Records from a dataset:
=-=-=-=-=

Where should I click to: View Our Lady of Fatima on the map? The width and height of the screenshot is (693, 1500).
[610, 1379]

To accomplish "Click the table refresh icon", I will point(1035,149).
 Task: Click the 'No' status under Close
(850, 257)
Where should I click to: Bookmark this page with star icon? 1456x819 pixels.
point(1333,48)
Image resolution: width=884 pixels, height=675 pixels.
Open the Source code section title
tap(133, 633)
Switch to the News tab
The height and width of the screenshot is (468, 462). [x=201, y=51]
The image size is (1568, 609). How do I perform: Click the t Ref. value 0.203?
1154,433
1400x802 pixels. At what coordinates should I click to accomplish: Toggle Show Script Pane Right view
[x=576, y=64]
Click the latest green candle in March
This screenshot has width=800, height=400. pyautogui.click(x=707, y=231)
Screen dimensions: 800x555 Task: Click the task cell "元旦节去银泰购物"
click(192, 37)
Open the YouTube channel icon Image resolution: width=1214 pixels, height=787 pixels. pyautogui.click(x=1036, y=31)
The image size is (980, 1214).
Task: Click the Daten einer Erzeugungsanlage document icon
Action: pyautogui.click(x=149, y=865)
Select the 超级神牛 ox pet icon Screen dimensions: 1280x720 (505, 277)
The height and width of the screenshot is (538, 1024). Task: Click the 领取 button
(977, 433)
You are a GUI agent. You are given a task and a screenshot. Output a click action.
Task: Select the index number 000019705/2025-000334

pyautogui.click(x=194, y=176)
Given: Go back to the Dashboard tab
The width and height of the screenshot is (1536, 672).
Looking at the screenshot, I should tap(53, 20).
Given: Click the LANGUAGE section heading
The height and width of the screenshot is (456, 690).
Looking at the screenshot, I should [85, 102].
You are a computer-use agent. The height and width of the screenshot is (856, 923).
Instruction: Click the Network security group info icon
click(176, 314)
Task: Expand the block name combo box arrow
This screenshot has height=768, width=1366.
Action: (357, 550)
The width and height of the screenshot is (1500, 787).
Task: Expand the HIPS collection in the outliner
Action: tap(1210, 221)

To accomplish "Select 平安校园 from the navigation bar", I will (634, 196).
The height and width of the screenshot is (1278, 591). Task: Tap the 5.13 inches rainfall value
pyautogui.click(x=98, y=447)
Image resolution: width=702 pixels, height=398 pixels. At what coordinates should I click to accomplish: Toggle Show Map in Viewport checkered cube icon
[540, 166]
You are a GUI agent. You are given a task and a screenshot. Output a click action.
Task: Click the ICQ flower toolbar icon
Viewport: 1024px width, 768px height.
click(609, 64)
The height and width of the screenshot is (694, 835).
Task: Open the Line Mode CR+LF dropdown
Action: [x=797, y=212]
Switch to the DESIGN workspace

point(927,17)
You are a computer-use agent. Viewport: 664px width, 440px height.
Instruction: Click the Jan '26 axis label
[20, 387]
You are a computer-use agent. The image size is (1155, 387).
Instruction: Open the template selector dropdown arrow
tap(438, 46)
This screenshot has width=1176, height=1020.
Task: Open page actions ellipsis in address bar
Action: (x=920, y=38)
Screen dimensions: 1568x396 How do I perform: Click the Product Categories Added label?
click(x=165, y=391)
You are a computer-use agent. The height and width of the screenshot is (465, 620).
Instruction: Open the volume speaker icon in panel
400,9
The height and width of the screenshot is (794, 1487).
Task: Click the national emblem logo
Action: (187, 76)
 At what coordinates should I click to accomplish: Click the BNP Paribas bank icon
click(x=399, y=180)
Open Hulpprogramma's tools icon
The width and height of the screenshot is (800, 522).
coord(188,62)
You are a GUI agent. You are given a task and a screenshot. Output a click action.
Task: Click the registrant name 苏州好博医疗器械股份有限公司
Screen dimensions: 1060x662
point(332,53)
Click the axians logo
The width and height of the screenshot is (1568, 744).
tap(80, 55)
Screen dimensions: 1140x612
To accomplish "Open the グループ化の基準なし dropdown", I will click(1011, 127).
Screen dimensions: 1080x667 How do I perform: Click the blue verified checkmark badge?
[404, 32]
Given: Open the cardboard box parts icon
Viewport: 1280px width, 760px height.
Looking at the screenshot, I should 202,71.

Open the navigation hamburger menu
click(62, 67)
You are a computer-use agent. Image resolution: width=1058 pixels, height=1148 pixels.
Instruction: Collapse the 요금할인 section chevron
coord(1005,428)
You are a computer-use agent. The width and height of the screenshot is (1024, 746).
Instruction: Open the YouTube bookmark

=-=-=-=-=

## Problem description
Copy out the records above without altering anything.

## Exercise result
Where should I click to: View Our Lady of Fatima on the map? The width and height of the screenshot is (693, 1500).
[610, 1379]

To accomplish "Click the table refresh icon", I will point(1035,149).
 Task: Click the 'No' status under Close
(850, 257)
Where should I click to: Bookmark this page with star icon? 1456x819 pixels.
point(1333,48)
Image resolution: width=884 pixels, height=675 pixels.
Open the Source code section title
tap(133, 633)
Switch to the News tab
The height and width of the screenshot is (468, 462). [x=201, y=51]
The image size is (1568, 609). How do I perform: Click the t Ref. value 0.203?
1154,433
1400x802 pixels. At what coordinates should I click to accomplish: Toggle Show Script Pane Right view
[x=576, y=64]
Click the latest green candle in March
This screenshot has width=800, height=400. pyautogui.click(x=707, y=231)
Screen dimensions: 800x555 Task: Click the task cell "元旦节去银泰购物"
click(192, 37)
Open the YouTube channel icon Image resolution: width=1214 pixels, height=787 pixels. pyautogui.click(x=1036, y=31)
The image size is (980, 1214).
Task: Click the Daten einer Erzeugungsanlage document icon
Action: pyautogui.click(x=149, y=865)
Select the 超级神牛 ox pet icon Screen dimensions: 1280x720 (505, 277)
The height and width of the screenshot is (538, 1024). Task: Click the 领取 button
(977, 433)
You are a GUI agent. You are given a task and a screenshot. Output a click action.
Task: Select the index number 000019705/2025-000334

pyautogui.click(x=194, y=176)
Given: Go back to the Dashboard tab
The width and height of the screenshot is (1536, 672).
Looking at the screenshot, I should tap(53, 20).
Given: Click the LANGUAGE section heading
The height and width of the screenshot is (456, 690).
Looking at the screenshot, I should [85, 102].
You are a computer-use agent. The height and width of the screenshot is (856, 923).
Instruction: Click the Network security group info icon
click(176, 314)
Task: Expand the block name combo box arrow
This screenshot has height=768, width=1366.
Action: (357, 550)
The width and height of the screenshot is (1500, 787).
Task: Expand the HIPS collection in the outliner
Action: tap(1210, 221)

To accomplish "Select 平安校园 from the navigation bar", I will (634, 196).
The height and width of the screenshot is (1278, 591). Task: Tap the 5.13 inches rainfall value
pyautogui.click(x=98, y=447)
Image resolution: width=702 pixels, height=398 pixels. At what coordinates should I click to accomplish: Toggle Show Map in Viewport checkered cube icon
[540, 166]
You are a GUI agent. You are given a task and a screenshot. Output a click action.
Task: Click the ICQ flower toolbar icon
Viewport: 1024px width, 768px height.
click(609, 64)
The height and width of the screenshot is (694, 835).
Task: Open the Line Mode CR+LF dropdown
Action: [x=797, y=212]
Switch to the DESIGN workspace

point(927,17)
You are a computer-use agent. Viewport: 664px width, 440px height.
Instruction: Click the Jan '26 axis label
[20, 387]
You are a computer-use agent. The image size is (1155, 387).
Instruction: Open the template selector dropdown arrow
tap(438, 46)
This screenshot has width=1176, height=1020.
Task: Open page actions ellipsis in address bar
Action: (x=920, y=38)
Screen dimensions: 1568x396 How do I perform: Click the Product Categories Added label?
click(x=165, y=391)
You are a computer-use agent. The height and width of the screenshot is (465, 620).
Instruction: Open the volume speaker icon in panel
400,9
The height and width of the screenshot is (794, 1487).
Task: Click the national emblem logo
Action: (187, 76)
 At what coordinates should I click to accomplish: Click the BNP Paribas bank icon
click(x=399, y=180)
Open Hulpprogramma's tools icon
The width and height of the screenshot is (800, 522).
coord(188,62)
You are a GUI agent. You are given a task and a screenshot. Output a click action.
Task: Click the registrant name 苏州好博医疗器械股份有限公司
Screen dimensions: 1060x662
point(332,53)
Click the axians logo
The width and height of the screenshot is (1568, 744).
tap(80, 55)
Screen dimensions: 1140x612
To accomplish "Open the グループ化の基準なし dropdown", I will click(1011, 127).
Screen dimensions: 1080x667 How do I perform: Click the blue verified checkmark badge?
[404, 32]
Given: Open the cardboard box parts icon
Viewport: 1280px width, 760px height.
Looking at the screenshot, I should 202,71.

Open the navigation hamburger menu
click(62, 67)
You are a computer-use agent. Image resolution: width=1058 pixels, height=1148 pixels.
Instruction: Collapse the 요금할인 section chevron
coord(1005,428)
You are a computer-use agent. The width and height of the screenshot is (1024, 746).
Instruction: Open the YouTube bookmark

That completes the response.